Jean Segura got a pinch-hit home run for the Phils in the eighth inning, which put the Mets' backs against the wall in the top of the ninth. The Braves had already lost to the Astros by this point in the afternoon, which may have eased some of the pressure off the NL East leaders. But with their division lead a mere three games to start the day, after it was a whole seven games as recently as August 11, this was still a big opportunity to claw back some breathing room. And when Jeff McNeil got to second to start the inning, it was Canha once again who delivered in a big way, unloading on almost the exact same pitch he saw in the seventh to send an even more impressive bomb over the fence for a 9-8 Mets lead.

And check out the bat flip, too! Canha noted after the game that it was his first flip of the year, which made for an especially cathartic walk toward first.

But not every celebration can be so smooth, and Canha ran into a struggle when he touched home and tried to do the Alonso celebration with McNeil. I don't think it's his fault actually. He raises his left elbow, ready to touch McNeil's right, and then his teammate just ... BONK.
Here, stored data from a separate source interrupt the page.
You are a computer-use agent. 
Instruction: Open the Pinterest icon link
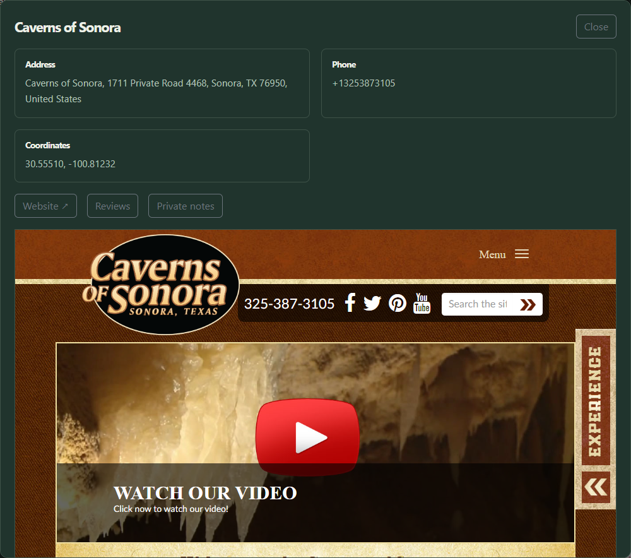[x=397, y=303]
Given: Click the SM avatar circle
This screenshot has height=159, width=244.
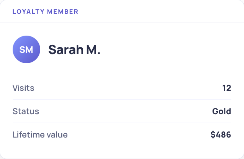Looking at the screenshot, I should (26, 49).
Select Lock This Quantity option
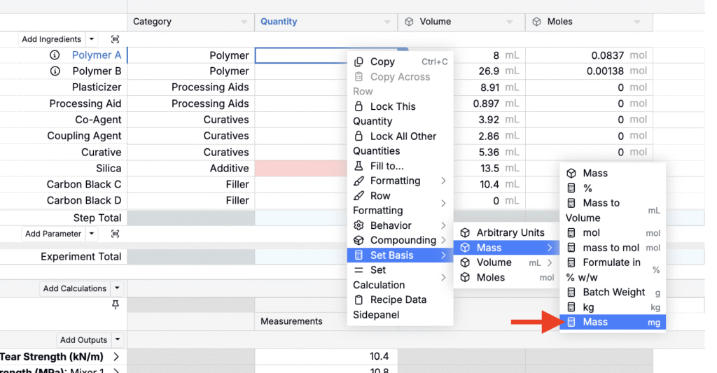The height and width of the screenshot is (373, 717). click(x=392, y=106)
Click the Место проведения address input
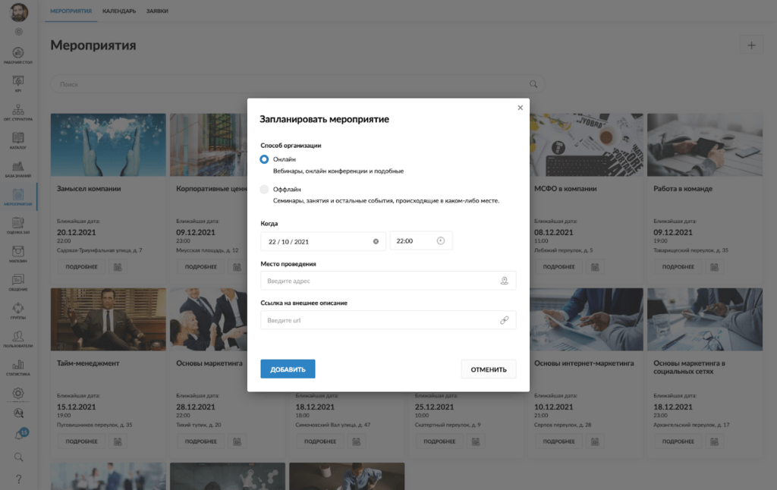 (379, 281)
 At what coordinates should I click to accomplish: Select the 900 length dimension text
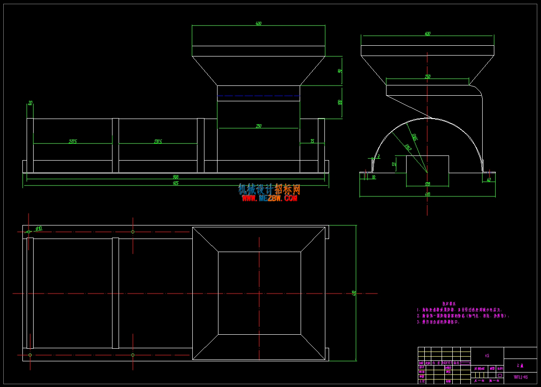176,177
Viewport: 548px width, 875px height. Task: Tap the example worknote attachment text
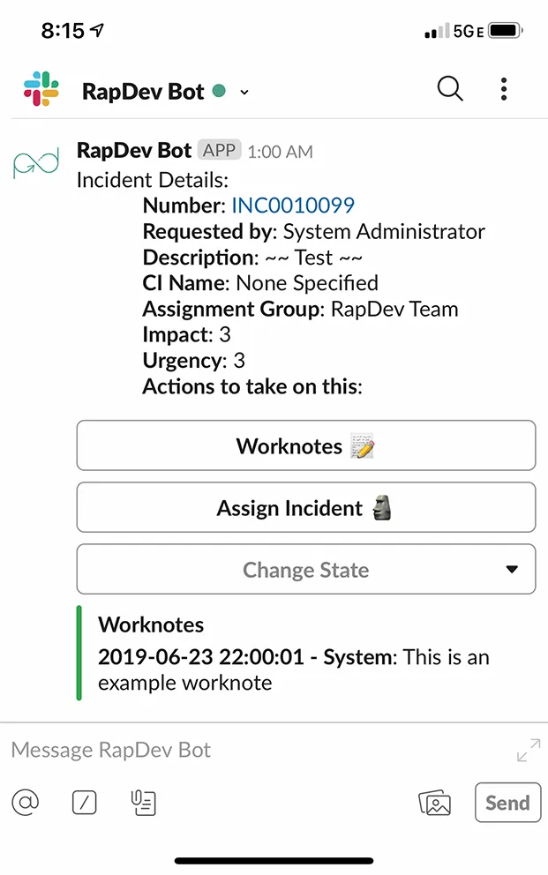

Canha, adorably, goes to hug McNeil immediately and shows no sign of pain or annoyance. But you guys need to be more careful out there! This beautiful Mets season feels like it's hanging by a thread. After years of misfortune, stupidity, flops, and general nastiness, New York keeps pulling out big wins and has built up a 79-44 record that, if the pace holds, would be their best regular season since 1986, when they last won a World Series. It's a little hard to accept, and it really does feel like one stroke of bad luck—like, for example, a popular player suffering a broken nose after a big home run—would serve as a wake-up call for the universe to restore the Mets to their old pathetic ways. But on Sunday, yet again, this team found a way to stay on course when so many obstacles threatened to knock them off balance. Everyone can exhale, for now.